** Work to complete **
With the line containing "Task: Tap the alan.jones email address text" as the start and the line containing "Image resolution: width=868" as the end, transcribe that span of the entries below exactly, including both.

** Provided entries **
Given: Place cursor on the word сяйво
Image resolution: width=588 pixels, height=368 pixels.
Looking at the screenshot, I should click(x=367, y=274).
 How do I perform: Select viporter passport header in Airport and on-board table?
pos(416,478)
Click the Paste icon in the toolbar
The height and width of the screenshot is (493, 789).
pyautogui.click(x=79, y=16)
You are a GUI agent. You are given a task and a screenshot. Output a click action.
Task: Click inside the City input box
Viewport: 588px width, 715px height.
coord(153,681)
* * *
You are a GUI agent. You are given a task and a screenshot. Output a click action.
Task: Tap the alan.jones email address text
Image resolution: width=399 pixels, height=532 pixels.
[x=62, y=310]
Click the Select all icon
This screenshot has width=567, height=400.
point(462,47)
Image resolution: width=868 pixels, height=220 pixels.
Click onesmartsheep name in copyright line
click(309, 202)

** Exercise answer **
Task: Tap the alan.jones email address text
Image resolution: width=399 pixels, height=532 pixels.
[x=62, y=310]
Click the Select all icon
This screenshot has width=567, height=400.
point(462,47)
Image resolution: width=868 pixels, height=220 pixels.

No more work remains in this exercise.